Pourquoi est-il important de maintenir les filles à l’école ?
Le droit à l’éducation
La première raison qui me vient à l’esprit quand je veux expliquer ce pourquoi il est important de permettre aux filles d’aller à l’école mais d’y rester et de finir leur cursus, au moins jusqu’au baccalauréat est le fait que c’est un droit. Le droit à l’éducation des filles ne s’arrête pas uniquement au volet fouler les pieds d’une salle de classe, mais pouvoir évoluer, dans des conditions saines que leur statut de fille ne devrait compromettre. Lutter contre les grossesses précoces, les maladies sexuellement transmissibles, le harcèlement scolaire c’est contribuer à ce que ce droit soit respecté, sans compromis.
Pour leur autonomisation
L’autonomisation des filles et des femmes est un enjeu étatique et de développement, alors comprenez qu’il est important de mettre en place des mécanismes qui vont permettre aux filles d’être maintenues à l’école. Nous évoluons dans un contexte où, si aller à l’école ne garantit pas l’autonomisation d’un coup, cela reste un atout de taille. Être alphabétisée ne suffit plus pour pouvoir embrasser certains domaines et avoir accès à un nombre non négligeable d’opportunités économiques. Il faut avoir eu un certain niveau d’instruction, et éventuellement le Baccalauréat pour pouvoir prétendre à y avoir accès. Et pour atteindre ce niveau, il faut avoir été maintenue à l’école.

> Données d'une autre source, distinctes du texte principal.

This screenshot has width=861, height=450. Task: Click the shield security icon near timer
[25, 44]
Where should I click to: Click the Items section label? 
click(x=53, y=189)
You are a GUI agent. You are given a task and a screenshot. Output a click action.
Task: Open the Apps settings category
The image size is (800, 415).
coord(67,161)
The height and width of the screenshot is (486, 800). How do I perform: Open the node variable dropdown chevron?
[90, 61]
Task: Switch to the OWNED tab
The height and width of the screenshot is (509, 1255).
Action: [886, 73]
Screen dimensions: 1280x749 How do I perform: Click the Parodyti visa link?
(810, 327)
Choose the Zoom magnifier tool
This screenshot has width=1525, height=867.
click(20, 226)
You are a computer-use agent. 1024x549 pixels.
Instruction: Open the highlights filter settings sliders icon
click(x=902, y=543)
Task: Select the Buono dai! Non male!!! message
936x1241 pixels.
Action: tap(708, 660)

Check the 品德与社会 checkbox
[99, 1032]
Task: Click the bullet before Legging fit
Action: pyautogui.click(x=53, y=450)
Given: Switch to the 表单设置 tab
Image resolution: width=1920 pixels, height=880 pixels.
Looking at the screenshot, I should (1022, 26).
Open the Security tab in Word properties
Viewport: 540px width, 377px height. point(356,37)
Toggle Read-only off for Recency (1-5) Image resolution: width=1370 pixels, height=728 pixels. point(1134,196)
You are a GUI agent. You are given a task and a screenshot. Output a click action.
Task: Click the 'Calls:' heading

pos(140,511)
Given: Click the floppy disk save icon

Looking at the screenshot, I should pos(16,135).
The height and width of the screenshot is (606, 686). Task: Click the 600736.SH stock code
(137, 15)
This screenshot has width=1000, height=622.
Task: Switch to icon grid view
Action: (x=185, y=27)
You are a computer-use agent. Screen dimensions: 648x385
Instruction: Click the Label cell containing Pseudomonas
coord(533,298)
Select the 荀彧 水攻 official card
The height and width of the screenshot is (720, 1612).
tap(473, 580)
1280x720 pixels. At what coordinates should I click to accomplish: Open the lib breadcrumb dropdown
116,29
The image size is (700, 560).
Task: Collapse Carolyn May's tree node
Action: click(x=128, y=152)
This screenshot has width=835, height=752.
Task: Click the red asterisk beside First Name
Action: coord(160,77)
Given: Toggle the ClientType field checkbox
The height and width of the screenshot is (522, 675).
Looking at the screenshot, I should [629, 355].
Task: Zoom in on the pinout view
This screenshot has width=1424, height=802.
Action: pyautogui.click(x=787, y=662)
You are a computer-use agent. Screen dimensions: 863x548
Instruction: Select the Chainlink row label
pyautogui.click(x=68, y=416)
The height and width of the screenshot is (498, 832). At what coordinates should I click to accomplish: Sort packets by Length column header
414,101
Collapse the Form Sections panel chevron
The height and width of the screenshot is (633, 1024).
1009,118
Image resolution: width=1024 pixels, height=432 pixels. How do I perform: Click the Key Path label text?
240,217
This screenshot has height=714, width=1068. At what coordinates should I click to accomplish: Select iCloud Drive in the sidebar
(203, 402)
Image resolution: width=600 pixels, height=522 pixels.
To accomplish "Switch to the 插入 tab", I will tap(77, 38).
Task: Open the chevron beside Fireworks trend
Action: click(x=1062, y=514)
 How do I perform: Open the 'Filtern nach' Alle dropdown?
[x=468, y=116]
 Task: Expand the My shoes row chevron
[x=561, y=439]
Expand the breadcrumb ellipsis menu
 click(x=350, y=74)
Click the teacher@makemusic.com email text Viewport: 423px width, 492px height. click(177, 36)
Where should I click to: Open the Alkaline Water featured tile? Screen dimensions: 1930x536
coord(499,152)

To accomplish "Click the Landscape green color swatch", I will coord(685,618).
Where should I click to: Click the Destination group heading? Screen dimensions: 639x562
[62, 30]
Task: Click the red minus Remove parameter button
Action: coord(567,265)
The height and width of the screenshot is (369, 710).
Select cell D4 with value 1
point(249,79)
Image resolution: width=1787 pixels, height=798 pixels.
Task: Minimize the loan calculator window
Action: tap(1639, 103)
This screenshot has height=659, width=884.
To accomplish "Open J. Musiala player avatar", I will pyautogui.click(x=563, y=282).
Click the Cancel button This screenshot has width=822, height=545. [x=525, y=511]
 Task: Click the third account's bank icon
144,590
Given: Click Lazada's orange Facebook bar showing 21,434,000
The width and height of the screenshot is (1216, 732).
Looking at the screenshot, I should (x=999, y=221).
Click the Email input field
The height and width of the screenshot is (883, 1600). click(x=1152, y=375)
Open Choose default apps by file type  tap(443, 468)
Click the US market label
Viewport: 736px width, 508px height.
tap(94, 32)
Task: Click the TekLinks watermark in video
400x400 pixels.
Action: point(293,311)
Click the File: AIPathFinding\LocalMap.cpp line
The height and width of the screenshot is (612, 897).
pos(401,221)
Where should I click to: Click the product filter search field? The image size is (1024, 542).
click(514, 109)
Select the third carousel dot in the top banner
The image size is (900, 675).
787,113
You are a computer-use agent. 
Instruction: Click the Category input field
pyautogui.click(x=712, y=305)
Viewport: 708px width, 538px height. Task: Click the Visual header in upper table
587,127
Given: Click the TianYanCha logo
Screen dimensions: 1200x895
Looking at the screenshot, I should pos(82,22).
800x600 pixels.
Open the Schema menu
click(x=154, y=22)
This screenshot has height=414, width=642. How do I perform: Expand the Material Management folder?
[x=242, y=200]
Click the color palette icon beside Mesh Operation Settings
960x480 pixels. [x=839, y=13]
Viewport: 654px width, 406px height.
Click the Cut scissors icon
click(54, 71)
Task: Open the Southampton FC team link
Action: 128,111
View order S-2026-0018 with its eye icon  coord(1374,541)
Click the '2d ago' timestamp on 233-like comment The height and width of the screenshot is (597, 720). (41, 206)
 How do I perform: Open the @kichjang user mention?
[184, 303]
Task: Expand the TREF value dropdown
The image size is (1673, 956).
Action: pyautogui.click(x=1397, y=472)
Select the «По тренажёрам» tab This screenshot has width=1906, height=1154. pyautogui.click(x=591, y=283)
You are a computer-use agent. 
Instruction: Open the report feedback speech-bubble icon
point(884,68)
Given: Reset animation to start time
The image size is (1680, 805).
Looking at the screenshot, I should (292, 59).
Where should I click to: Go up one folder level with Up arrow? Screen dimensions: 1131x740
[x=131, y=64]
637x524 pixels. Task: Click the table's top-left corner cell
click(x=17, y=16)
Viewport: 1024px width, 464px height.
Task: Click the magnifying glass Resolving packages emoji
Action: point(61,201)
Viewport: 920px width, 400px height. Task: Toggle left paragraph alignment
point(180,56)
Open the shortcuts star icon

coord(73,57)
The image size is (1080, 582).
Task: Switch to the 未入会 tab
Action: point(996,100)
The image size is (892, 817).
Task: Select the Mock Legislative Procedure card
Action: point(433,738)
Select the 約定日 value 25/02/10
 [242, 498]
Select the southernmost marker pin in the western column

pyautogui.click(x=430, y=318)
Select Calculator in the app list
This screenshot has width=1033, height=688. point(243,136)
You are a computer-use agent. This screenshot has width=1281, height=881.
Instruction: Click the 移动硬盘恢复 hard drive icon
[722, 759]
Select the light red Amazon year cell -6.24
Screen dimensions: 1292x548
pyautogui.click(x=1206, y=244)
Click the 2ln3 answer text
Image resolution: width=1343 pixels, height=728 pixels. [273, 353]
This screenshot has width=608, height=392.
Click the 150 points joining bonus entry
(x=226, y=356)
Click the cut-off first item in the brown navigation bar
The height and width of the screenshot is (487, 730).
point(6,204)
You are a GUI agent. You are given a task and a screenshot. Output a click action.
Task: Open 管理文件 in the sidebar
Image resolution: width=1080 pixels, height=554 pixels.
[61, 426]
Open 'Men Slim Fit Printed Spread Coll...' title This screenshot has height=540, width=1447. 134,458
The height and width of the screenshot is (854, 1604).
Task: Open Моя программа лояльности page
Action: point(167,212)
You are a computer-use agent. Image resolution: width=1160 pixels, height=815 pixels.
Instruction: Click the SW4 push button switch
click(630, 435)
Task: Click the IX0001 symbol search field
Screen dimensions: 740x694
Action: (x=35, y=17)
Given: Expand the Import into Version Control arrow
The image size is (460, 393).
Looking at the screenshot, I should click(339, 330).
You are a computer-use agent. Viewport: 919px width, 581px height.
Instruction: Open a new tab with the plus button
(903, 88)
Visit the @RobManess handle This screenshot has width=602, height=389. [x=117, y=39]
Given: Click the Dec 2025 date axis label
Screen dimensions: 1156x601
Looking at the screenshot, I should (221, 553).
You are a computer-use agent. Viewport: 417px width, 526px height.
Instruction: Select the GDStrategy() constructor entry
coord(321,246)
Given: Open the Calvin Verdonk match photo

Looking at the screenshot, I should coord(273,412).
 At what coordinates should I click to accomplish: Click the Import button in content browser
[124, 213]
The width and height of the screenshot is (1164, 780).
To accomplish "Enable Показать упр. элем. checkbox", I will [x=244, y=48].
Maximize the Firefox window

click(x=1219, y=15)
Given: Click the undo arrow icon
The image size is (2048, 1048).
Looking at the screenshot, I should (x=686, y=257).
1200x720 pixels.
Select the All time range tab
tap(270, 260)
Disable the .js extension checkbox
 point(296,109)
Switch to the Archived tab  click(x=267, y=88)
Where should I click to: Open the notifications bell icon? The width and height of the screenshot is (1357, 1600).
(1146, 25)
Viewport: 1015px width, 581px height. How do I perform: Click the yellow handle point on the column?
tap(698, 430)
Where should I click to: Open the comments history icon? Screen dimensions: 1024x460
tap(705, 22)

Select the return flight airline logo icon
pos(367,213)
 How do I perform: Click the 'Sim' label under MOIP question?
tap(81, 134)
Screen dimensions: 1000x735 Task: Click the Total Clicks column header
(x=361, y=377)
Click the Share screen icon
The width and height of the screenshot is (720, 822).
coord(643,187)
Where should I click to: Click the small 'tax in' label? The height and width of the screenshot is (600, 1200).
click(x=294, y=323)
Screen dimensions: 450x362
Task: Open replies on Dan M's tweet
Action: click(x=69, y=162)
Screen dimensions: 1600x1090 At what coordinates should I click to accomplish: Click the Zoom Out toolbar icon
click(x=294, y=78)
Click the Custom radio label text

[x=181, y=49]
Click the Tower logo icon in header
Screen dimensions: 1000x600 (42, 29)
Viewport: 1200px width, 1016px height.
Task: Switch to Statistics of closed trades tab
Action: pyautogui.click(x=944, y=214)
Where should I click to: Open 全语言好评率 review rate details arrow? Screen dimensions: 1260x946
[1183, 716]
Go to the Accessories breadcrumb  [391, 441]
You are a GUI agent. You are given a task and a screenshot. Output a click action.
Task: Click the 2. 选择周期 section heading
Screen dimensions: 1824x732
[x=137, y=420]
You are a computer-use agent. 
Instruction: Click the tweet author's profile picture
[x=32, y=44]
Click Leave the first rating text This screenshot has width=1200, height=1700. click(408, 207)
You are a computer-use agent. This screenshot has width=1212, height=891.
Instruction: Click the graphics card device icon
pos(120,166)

Pour une société plus égalitaire
Le maintien des filles à l’école a le potentiel de rééquilibrer certaines balances, notamment celles liées à l’accès à l’éducation des filles. Cela pourrait permettre également de briser le plafond de verre qui semble les limiter dans cet accès, et ouvrir la voie pour que les générations futures de filles aient accès à une éducation de qualité, que leur sexe et/ou leur genre compromettrait moins. Cela permettra de construire une société plus juste en termes d’accès aux opportunités, en termes de représentation, et lui permettrait de se développer.